Pour en arriver là malgré son poignet gauche récalcitrant, Emilien Jacquelin a dû mettre en place une carabine (avec son frère, Clément) et une méthode de tir de substitution, au couché. C'est de l’histoire ancienne. "Je suis revenu à ma position habituelle, deux jours avant les courses du Grand-Bornand. C’était un risque, un petit peu osé… après, ça va avec la personne que je suis, sourit-il (…) En seulement deux jours d’entraînement, j’ai pu retrouver mon niveau, ma rapidité et mon assurance."
Jacquelin explique en quoi il lui paraissait doublement nécessaire de faire ce pas en arrière : "Je mettais beaucoup d’énergie mentale dans cette position bis (…) Au Grand-Bornand, j’ai pris entre 26 et 30 secondes (32, ndlr) à effectuer chaque tir couché. Avec cette position différente, c’était plutôt entre 35 et 39 secondes." Un gouffre dans son sport. Il cite sa sixième place lors du sprint de Hochfilzen pour l’illustrer.

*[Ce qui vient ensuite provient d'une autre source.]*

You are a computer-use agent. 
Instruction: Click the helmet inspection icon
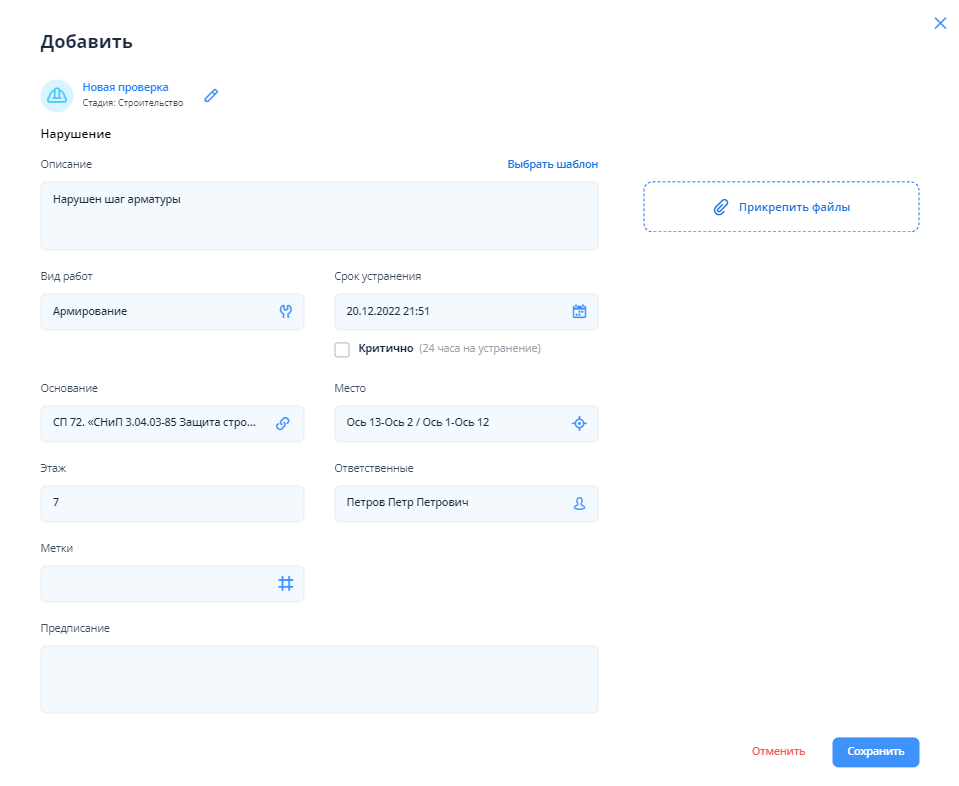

Le 10 décembre dernier en Autriche, l’Isérois avait été crédité du 105e temps (sur 118 participants), lors de son premier tir, bouclé en 37 secondes. Quelques minutes plus tard, il échouait à 3 secondes du podium : "Je savais où elles étaient…" Pas de regret, cependant : "C’était la seule manière que j’avais, à l’époque, de pouvoir courir et être performant". Une époque révolue, puisque Jacquelin retrouve la pleine mesure de ses moyens. Seulement maintenant. Déjà devant.